Work request - A copy is needed of each line in the records that has the word "computer".
=== Section Start ===
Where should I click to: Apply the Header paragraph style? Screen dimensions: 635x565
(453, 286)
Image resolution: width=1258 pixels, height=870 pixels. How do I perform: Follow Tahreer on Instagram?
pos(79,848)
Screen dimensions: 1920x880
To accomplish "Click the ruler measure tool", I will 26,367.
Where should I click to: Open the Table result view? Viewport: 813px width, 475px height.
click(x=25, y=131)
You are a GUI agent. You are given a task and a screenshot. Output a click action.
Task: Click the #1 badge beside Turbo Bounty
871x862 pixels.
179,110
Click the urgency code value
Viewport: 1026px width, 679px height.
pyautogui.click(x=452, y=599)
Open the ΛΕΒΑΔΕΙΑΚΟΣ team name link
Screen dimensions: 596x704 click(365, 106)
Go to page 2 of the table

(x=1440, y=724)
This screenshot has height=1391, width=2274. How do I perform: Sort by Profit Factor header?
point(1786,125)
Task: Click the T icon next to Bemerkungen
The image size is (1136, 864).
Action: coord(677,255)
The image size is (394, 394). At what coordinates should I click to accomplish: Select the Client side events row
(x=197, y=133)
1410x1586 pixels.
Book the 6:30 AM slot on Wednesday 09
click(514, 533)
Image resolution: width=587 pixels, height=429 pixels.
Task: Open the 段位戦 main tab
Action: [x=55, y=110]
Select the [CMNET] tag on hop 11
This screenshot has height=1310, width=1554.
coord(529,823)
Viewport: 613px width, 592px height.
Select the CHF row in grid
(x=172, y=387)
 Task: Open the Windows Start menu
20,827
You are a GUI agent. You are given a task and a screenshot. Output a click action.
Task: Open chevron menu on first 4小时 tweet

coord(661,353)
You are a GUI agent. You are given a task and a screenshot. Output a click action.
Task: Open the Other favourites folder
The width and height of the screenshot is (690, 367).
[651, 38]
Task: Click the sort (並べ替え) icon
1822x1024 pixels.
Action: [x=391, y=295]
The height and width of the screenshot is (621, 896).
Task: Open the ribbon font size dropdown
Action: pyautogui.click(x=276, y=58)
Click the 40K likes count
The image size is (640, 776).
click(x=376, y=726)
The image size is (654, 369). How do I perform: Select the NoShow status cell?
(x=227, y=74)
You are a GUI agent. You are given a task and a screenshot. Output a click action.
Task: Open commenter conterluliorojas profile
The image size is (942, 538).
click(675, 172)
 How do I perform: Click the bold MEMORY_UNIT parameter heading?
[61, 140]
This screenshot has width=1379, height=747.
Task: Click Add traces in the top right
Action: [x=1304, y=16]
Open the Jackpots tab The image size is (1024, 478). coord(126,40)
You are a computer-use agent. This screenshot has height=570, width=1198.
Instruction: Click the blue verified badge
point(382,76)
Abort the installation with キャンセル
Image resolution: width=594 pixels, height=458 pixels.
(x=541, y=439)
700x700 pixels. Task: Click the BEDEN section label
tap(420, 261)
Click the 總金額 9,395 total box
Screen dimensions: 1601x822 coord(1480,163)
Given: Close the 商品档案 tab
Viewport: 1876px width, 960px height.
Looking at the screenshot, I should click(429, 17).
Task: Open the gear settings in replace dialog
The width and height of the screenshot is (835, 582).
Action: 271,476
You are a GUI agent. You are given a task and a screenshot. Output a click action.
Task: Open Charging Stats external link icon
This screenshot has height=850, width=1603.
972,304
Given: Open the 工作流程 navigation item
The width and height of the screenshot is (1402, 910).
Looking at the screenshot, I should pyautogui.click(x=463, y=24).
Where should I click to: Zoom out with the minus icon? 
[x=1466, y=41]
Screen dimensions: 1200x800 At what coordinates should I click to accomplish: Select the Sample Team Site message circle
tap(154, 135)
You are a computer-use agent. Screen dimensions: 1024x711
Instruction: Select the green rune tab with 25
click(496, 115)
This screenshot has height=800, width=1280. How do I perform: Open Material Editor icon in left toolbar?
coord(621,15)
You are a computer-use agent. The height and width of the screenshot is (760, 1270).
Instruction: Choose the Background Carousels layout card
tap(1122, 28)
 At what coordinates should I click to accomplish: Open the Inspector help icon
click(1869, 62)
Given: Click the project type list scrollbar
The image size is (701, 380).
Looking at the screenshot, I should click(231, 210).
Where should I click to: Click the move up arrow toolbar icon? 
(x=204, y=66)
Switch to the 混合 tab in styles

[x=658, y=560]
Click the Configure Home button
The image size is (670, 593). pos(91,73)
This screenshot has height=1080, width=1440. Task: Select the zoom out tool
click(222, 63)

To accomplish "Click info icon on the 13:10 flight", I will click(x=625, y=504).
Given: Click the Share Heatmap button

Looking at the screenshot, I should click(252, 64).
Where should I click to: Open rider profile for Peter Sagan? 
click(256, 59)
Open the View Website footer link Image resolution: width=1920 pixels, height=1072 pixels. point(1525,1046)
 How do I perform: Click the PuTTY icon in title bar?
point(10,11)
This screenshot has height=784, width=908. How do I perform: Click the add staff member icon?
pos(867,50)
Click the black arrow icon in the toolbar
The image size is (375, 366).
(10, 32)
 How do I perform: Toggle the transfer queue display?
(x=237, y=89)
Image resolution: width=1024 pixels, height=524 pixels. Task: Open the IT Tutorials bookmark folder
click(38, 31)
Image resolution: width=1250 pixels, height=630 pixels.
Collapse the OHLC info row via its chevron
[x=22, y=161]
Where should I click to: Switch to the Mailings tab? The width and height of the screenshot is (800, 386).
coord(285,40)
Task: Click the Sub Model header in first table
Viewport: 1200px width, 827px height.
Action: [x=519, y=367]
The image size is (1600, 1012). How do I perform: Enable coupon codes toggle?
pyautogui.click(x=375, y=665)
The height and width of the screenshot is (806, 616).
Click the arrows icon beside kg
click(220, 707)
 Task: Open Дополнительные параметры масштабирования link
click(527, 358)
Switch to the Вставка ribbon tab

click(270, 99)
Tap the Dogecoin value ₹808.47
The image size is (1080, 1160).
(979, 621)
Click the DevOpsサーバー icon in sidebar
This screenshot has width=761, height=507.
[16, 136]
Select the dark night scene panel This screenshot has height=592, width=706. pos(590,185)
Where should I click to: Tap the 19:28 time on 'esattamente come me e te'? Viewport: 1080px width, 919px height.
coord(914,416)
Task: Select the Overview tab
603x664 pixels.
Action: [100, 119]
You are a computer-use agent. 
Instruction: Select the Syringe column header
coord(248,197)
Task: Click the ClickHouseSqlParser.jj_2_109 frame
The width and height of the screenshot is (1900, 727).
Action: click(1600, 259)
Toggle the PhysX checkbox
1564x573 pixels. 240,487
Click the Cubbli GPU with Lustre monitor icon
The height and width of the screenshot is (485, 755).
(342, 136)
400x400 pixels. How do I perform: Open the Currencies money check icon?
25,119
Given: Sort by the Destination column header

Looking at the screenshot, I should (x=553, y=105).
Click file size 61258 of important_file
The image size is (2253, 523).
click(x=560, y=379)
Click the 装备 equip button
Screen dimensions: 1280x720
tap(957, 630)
=== Section End ===
Output of the task -
You are a computer-use agent. This screenshot has height=570, width=1198.
You are a computer-use agent. Screen dimensions: 1024x711
You are a computer-use agent. The height and width of the screenshot is (760, 1270).
You are a computer-use agent. 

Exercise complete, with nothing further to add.